This year’s Nobel Memorial Prize in Economics goes to David Card “for his empirical contributions to labour economics” and Joshua D. Angrist and Guido W. Imbens “for their methodological contributions to the analysis of causal relationships”. The Royal Swedish Academy of Sciences writes in a comprehensive article about the scientific background of this prize (PDF): “Taken together, […] the Laureates’ contributions have played a central role in establishing the so-called design-based approach in economics. This approach – aimed at emulating a randomized experiment to answer a causal question using observational data – has transformed applied work and improved researchers’ ability to answer causal questions of great importance for economic and social policy using observational data.” Similar to what is still widespread in SCM research today, the traditional approach to causal inference in economics relied on structural equation models at least until the 1980s, but, based on the laureates’ work on the local average treatment effect, natural experiments have become increasingly popular in economics. Unfortunately, almost no corresponding research exists in our discipline, but a certain number of natural experiments were carried out in related disciplines (e.g.; Lee & Puranam, 2017; Li & Zhu, 2021; Huang et al., 2021). Perhaps this Nobel Prize can serve as an inspiration for more natural experiments also in the SCM discipline?
Our discipline is still almost exclusively shaped by positivism. This is very surprising in view of the very complex social phenomena with which the discipline deals. However, recently I have noticed a (slowly) growing trend toward interpretivism. For example, Darby and her coauthors (2019) have discussed the set of questions interpretive research can address in SCM. Many SCM researchers may still be unsure of how best to conduct an interpretive study. Used to the structured approaches of positivist studies (e.g., Yin), we often would like to have a template in hand that shows us how to conduct an interpretive study. A new article by Mees-Buss and her coauthors (2021) argues that the inductive route to theory that templates (e.g., Gioia) offer do not address the challenges of interpretation. They argue that “a return to a hermeneutic orientation opens the way to more plausible and insightful theories based on interpretive rather than procedural rigor” and they offer “a set of heuristics to guide both researchers and reviewers along this path”.
Mees-Buss, J., Welch, C., & Piekkari, R. (2021), From Templates to Heuristics: How and Why to Move Beyond the Gioia Methodology. Organizational Research Methods, in print. https://doi.org/10.1177/1094428120967716
In her insightful Nature comment Rein in the Four Horsemen of Irreproducibility, Dorothy Bishop describes how threats to reproducibility, recognized but unaddressed for decades, might finally be brought under control, by avoiding what she refers to as “the four horsemen of the reproducibility apocalypse”: publication bias, low statistical power, P-value hacking and HARKing (hypothesizing after results are known). In the video below she makes several important points. My perception is that the SCM research community does not take the reproducibility debate seriously enough.

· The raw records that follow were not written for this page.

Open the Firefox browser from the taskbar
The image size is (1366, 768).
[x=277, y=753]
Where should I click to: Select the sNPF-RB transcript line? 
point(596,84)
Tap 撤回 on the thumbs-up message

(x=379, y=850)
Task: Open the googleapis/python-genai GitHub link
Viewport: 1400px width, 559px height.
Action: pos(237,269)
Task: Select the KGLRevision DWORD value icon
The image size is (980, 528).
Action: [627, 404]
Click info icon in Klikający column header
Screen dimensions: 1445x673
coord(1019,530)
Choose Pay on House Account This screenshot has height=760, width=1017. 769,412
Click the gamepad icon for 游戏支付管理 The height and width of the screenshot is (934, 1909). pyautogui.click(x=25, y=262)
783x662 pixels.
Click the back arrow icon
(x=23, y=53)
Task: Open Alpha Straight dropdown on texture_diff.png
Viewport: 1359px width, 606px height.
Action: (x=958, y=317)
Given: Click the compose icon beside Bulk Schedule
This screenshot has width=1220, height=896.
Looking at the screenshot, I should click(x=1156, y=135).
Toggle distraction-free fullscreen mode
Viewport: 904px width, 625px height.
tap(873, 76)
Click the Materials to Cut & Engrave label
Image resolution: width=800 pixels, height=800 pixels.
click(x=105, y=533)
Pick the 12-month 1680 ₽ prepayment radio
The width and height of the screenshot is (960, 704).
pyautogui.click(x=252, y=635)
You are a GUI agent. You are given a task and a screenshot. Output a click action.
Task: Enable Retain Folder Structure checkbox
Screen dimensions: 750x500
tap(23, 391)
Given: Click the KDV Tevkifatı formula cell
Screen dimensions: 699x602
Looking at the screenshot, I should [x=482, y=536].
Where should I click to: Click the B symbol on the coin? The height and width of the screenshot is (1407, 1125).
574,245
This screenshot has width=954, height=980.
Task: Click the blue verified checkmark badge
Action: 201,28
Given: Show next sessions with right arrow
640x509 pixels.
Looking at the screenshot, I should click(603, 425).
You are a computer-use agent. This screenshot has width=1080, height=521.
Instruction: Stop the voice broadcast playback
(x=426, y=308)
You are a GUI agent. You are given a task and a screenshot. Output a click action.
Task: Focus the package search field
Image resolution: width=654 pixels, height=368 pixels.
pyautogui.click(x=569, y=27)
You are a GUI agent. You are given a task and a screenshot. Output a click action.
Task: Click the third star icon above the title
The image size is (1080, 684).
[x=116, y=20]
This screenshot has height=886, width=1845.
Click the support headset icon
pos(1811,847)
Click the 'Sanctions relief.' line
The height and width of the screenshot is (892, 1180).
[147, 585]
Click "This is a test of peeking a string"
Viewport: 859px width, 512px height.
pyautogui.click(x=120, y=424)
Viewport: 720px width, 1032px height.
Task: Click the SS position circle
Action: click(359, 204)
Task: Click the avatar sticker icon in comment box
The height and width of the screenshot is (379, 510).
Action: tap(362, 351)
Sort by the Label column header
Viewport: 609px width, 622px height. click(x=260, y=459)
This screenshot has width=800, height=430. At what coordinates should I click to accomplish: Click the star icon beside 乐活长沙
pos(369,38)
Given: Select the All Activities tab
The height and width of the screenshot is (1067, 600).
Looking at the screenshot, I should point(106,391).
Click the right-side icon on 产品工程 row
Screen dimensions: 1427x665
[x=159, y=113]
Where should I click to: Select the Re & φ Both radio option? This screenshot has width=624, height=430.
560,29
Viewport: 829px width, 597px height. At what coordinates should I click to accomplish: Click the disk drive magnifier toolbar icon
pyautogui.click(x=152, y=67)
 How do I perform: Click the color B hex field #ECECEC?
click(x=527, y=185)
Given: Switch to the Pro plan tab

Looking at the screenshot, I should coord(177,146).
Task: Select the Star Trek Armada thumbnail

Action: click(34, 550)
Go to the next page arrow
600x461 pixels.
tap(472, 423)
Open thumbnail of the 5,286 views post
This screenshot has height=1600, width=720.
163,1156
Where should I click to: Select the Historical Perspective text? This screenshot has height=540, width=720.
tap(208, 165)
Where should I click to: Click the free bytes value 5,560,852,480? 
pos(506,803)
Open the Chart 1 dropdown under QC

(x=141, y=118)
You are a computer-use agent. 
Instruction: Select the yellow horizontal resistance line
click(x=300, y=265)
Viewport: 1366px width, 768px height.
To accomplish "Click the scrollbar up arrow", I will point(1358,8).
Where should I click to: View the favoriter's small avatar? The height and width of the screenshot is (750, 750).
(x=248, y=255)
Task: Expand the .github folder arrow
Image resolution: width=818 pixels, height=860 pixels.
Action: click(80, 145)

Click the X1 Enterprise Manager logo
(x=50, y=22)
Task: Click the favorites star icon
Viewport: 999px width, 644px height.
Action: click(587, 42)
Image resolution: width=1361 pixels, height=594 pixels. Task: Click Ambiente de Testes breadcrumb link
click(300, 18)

Some time ago, an editorial of Nature Human Behaviour has highlighted that “[the] quest for positive results encourages numerous questionable research practices […] such as HARKing (hypothesizing after the results are known) and P-hacking (collecting or selecting data or statistical analyses until non-significant results become significant)”. To counteract these very serious problems, that make theory-testing research almost useless, the journal has adopted the registered report format, which “shift[s] the emphasis from the results of research to the questions that guide the research and the methods used to answer them”. Similarly, the European Journal of Personality has recently announced to support the registered report format, too: “In a registered report, authors create a study proposal that includes theoretical and empirical background, research questions/hypotheses, and pilot data (if available). Upon submission, this proposal will then be reviewed prior to data collection, and if accepted, the paper resulting from this peer-reviewed procedure will be published, regardless of the study outcomes.” I can only hope that SCM journals will quickly catch up with this development in other fields.
Several journals have already reacted to the p value debate. For example, an ASQ essay provides suggestions that not only every editor should read. Another example are the policies published by SMJ: SMJ “will no longer accept papers for publication that report or refer to cut-off levels of statistical significance (p-values)”. Instead, “authors should report either standard errors or exact p-values (without asterisks) or both, and should interpret these values appropriately in the text”. “[T]he discussion could report confidence intervals, explain the standard errors and/or the probability of observing the results in the particular sample, and assess the implications for the research questions or hypotheses tested.” SMJ will also require authors to “explicitly discuss and interpret effect sizes of relevant estimated coefficients”. It might well be that we are currently observing the beginning of the end of null-hypothesis statistical tests. And it might only be a matter of time before other journals, also SCM journals, require authors to remove references to statistical significance and statistical hypothesis testing and, ultimately, to remove p values from their manuscripts.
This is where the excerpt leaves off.